Samenhang in het Europese waterbeleid
“Om de doelen uit de Drinkwaterrichtlijn te kunnen halen, zijn schone drinkwaterbronnen noodzakelijk”, stelt Vewin in een officiële reactie. “Het is daarom van belang dat de verantwoordelijkheid die lidstaten hebben voor de bescherming van drinkwaterbronnen behalve in de Kaderrichtlijn Water nu ook in de Drinkwaterrichtlijn is opgenomen. Deze verbinding tussen de Drinkwaterrichtlijn en de Kaderrichtlijn Water is een belangrijke stap in het verder verbeteren van de samenhang in het Europese waterbeleid.”

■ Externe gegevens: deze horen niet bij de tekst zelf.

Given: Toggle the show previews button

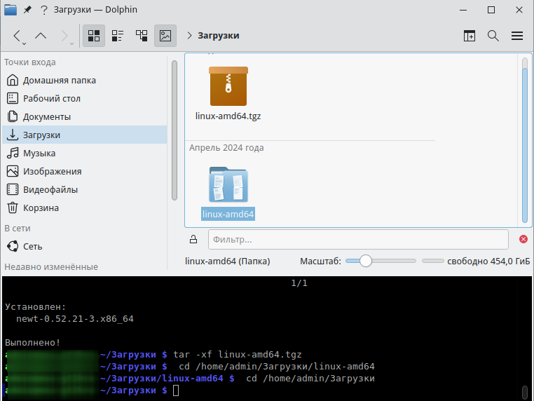Looking at the screenshot, I should pos(165,36).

Proces van bijna drie jaar
Met de goedkeuring van de herziening door het Europees Parlement komt een einde aan de wetgevingsprocedure die van start ging op 1 februari 2018, met het voorstel van de Europese Commissie. Belangrijke onderwerpen in de onderhandelingen waren onder andere het updaten van de kwaliteitsparameters waaraan drinkwater moet voldoen, het invoeren van een risicogebaseerde aanpak van bron tot kraan, het opstellen van minimum hygiënevereisten voor materialen en producten in contact met drinkwater, het verbeteren van de toegang tot drinkwater, het voorzien van informatie aan consumenten, en het verminderen van lekkage.